Refund Due: You Had Tax Withheld
If you're married, filing jointly and under age 65, you don't have to file a tax return if your household income is below $20,600. However, that doesn't mean that your employers didn't withhold taxes. Filing a tax return will produce a refund of those withholdings, provided that you have no other taxes due. It's as easy as completing a 1040EZ form in most cases, and companies like TurboTax will allow you to complete that form using its online software free of charge (see Top Software to Prepare Taxes Free by April 2016).
You're Eligible for a Tax Credit
If you're eligible for one of these six tax credits, it's definitely worth filing your federal income taxes.
– Earned Income Tax Credit
The Earned Income Tax Credit was set up by Congress to allow low wage earners the ability to hold on to more of their paycheck. If your tax obligation is less than the amount of the credit, you may be eligible for a refund of the remaining tax credit.
– Child Tax Credit
The IRS provides a credit for each dependent child for lower income earners. If your tax burden is lower than the maximum credit, you may receive a refund. In order to qualify, you have to meet certain requirements, which can be found by going to the IRS website.

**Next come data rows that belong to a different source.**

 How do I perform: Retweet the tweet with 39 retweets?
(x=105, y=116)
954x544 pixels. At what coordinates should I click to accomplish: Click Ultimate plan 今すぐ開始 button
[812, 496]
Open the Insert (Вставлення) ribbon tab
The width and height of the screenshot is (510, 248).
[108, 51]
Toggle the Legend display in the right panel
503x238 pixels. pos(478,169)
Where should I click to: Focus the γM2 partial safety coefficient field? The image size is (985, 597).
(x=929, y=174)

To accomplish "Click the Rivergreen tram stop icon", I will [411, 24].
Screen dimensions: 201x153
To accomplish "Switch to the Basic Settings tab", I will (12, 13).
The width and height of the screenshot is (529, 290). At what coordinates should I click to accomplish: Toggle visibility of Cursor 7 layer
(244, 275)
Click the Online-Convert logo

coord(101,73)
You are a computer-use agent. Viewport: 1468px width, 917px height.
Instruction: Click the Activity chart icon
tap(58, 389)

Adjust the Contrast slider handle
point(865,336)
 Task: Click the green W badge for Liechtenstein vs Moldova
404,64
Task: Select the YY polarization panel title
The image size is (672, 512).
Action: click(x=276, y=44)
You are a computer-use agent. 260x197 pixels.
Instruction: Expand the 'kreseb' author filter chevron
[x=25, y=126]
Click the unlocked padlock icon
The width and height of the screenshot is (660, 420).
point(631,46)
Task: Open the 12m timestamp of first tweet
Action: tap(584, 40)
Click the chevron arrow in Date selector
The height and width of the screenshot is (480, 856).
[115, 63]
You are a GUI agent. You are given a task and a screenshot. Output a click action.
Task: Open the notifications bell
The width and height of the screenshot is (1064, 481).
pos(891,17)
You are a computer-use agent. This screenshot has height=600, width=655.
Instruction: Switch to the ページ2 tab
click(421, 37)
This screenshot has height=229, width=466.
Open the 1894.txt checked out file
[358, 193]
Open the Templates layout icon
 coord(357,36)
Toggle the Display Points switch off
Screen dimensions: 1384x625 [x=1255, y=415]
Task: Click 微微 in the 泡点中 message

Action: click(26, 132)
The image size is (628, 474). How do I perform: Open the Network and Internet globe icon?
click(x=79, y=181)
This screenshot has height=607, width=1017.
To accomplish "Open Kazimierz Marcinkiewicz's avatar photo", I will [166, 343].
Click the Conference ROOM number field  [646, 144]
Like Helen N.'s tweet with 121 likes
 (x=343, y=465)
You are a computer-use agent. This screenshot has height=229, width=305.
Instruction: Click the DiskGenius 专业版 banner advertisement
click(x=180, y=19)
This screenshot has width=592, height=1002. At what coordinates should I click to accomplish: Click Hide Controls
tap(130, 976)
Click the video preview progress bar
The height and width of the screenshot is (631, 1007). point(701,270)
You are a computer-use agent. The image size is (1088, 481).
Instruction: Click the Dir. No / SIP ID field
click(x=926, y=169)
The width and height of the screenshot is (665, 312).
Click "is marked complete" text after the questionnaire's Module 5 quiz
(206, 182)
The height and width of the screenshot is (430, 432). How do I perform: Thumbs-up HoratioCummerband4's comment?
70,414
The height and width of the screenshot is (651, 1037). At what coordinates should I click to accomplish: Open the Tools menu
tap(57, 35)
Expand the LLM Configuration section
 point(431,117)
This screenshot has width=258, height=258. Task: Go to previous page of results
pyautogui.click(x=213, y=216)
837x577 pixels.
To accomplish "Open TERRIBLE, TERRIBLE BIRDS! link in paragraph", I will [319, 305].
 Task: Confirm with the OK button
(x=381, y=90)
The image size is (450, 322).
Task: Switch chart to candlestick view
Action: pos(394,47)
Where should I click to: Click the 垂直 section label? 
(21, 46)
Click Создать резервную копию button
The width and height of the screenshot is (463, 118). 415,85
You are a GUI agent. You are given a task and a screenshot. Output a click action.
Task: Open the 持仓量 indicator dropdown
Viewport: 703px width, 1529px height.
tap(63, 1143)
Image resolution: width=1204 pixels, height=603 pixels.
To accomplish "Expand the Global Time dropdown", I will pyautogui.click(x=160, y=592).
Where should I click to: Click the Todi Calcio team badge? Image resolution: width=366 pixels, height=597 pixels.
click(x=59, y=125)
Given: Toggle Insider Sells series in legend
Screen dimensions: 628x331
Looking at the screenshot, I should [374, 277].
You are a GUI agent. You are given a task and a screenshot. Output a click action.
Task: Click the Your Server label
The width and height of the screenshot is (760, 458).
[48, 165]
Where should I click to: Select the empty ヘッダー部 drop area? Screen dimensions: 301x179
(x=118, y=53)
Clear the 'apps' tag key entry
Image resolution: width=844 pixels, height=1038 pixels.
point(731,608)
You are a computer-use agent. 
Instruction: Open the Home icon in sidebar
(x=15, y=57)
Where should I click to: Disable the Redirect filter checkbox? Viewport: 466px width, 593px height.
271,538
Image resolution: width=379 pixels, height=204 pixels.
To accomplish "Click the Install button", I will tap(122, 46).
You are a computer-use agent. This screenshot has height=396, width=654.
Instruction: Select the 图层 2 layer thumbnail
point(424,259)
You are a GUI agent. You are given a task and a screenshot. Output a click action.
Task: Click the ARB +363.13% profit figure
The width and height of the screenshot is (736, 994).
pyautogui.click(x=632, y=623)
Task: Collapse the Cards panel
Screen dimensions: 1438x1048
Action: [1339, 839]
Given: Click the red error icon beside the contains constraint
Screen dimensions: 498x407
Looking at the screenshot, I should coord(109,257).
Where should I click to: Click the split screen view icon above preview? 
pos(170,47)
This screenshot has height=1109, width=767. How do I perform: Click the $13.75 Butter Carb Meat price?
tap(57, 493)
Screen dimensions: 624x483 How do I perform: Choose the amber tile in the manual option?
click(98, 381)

– American Opportunity Tax Credit
The American Opportunity Tax Credit reimburses up to a certain amount each year ($2,500) for qualified education expenses. This credit was expanded to allow those who do not owe any taxes to qualify for a refund even if they wouldn't have normally filed a return. If you paid college tuition or other qualified expenses but aren't required to file a return, this hefty tax credit may provide a sizable refund check. Check out this page of the IRS website to see if you qualify.
– Lifetime Learning Credit
If you're eligible, the lifetime learning credit can give you a tax credit of up to $2,000 for qualified education expenses and there's no limit to the number of years in which you can claim it. You can't file for both it and the American opportunity tax credit (see above), and that other credit is generally worth more.
– [Health Insurance Marketplace] Premium Tax Credit
This helps individuals and families with low and moderate incomes afford to have health insurance purchased through a Health Insurance Marketplace under the Affordable Care Act. Click here to see whether you are eligible.
– Savers Credit
You may be eligible for a tax credit for some portion of the money you put into a retirement savings plan, such as a 401(k) or IRA. There are income limitations. The outside amount you can earn and still be eligible for a credit ranges from $61,000 for those who are married, filing jointly to $30,500 for “all other filers” (singles; married, filing separately; qualifying widow(er)s).
Refund or Not: Avoid a Penalty for Not Filing
Even if you didn't make enough money to meet the IRS minimums – and you aren't owed a refund – there are other reasons you may have to file federal taxes. If you were self-employed and earned more than $400, you sold your home, received distributions from a retirement account, owe Social Security or Medicare taxes on tips that you didn't report, or if you're subject to the alternative minimum tax, you may have to file a return. Be sure that you don't have to file a return or there could be IRS penalties if you have to file later.
The Bottom Line
Don't assume that because you didn't make enough money to file a return you shouldn't file. Many tax credits are available to you even if your tax bill will be zero this year. Some of the credits are more than $1,000 so taking the time to read about the credits available to you could result in a healthy refund check this year.